Together, the subjectivity of data and the importance of interaction get at a core insight of Austrian economics that directly follows the principle of methodological individualism: context matters. If how data is interpreted and used differs from person to person, then the flows of data matter in who gets the data first and how they use it, potentially transforming the data before sending it on. Thinking along these lines shifts us away from focusing on building better, more ethical AI, and more towards trying to better understand the dynamics of data within a system: who is selecting which data to feed into an AI, what data the AI then generates, and most importantly, how that data is then acted upon and by whom. If we don’t take these matters into consideration, we risk myopically focusing on fixes to the AI that will not change outcomes. In the case of PredPol, for example, the AI could have been completely transparent, but the outcome would have been the same because of how police officers were acting on the output data according to their institutional context.

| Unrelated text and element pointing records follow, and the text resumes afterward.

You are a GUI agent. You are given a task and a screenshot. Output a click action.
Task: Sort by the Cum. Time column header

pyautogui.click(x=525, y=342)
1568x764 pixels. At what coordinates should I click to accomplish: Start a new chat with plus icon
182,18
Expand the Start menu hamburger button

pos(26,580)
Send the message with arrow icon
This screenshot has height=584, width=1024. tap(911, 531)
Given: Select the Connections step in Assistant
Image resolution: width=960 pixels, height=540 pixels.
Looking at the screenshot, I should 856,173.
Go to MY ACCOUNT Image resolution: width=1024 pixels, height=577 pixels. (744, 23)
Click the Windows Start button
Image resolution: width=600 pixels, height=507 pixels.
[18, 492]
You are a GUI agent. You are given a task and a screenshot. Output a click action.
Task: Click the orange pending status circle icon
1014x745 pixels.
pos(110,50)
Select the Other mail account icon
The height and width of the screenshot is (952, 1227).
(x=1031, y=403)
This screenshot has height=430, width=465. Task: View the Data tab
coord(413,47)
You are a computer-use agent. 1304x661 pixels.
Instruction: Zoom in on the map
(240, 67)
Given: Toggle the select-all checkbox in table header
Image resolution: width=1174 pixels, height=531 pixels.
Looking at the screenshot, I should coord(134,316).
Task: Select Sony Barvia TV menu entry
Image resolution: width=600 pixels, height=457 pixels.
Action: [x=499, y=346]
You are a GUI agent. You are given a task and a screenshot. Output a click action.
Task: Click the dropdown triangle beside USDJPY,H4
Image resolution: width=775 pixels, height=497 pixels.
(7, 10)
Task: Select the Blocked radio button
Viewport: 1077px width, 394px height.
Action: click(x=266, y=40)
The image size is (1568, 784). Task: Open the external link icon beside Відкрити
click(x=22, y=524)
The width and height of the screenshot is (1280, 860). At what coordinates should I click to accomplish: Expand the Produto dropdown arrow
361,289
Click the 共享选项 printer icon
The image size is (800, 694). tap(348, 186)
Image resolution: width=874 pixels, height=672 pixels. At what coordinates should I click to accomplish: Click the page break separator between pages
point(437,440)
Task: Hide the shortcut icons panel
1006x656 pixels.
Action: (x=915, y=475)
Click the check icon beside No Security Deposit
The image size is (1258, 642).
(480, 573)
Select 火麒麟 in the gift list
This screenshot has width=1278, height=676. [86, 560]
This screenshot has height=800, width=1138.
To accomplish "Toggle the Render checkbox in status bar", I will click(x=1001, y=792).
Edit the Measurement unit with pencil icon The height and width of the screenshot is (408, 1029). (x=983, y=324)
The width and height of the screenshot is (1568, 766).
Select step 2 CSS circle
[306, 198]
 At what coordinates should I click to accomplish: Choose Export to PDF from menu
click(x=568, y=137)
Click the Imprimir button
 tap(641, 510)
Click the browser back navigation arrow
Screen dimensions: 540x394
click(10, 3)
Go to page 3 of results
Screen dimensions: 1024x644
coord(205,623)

Some experts are already calling for more process-oriented AI governance approaches, including the EU’s High-Level Expert Group on AI and professional services network KPMGCarolyn Herzog, general counsel and chair of an ethics working group, comes close to the approach we are advocating in stressing that “…data is the lifeblood of AI,” and that we must pay attention to “…issues of how that data is being collected, how it is being used, and how it is being safeguarded.” However, at present, this data-oriented approach is not represented clearly in U.S. policy. Recent AI policy movements, including ethical principles released by the Department of Defense and the Office of Management and Budget’s AI Guidelines, are a good first step but still emphasize the technology more than the data flows, and are limited to the government’s use of AI. Principle 9 of the guidelines, for instance, notes the importance of having controls to ensure “…confidentiality, integrity, and availability of the information stored, processed, and transmitted by AI systems,” but does not extend this to explicitly consider how the data is used after being transmitted.

Moreover, these proposals do not coherently lay out the relationship between data and AI outcomes because they do not give enough emphasis on where data goes and how it is used in context after being transmitted from the AI system. Returning to our earlier point, interactions matter. Take PredPol as an example. Even if we know how data was being collected, stored, and used by PredPol, and by the police department, these two pieces in isolation are not enough to understand the emergent outcome that results from the interaction between these two organizations. The critical driver is the feedback loop that emerges because of the data flows back and forth between PredPol and the police department. Current policy proposals risk overlooking this class of emergent AI outcomes by narrowly focusing on the AI and data practices of just one organization, rather than explicitly drawing our attention to how data circulates in the wider data ecosystem.

What’s needed is a process-oriented, systemic policy approach focused not just on AI, but how data is interpreted and used in context by individuals and organizations on the ground, and how these parties interact with each other. The NTIA would be a good convener for drafting this framework given their success in leading a multi-stakeholder process to build a framework for enhancing cybersecurity. NTIA can use the AI Now Institute’s algorithmic impact assessment as a blueprint. By building a voluntary framework for AI outcomes, the NTIA can serve a dual purpose. First, it can help ease worries over how to stay compliant with best practices; Second, it can help organizations safeguard against unwanted outcomes of AI systems, and more effectively identify and correct problems that do arise instead of depending on outside forensic data analysis after the fact. NTIA can help establish a common language of AI systems between public and private entities that gives concrete steps organizations can take to avoid these outcomes.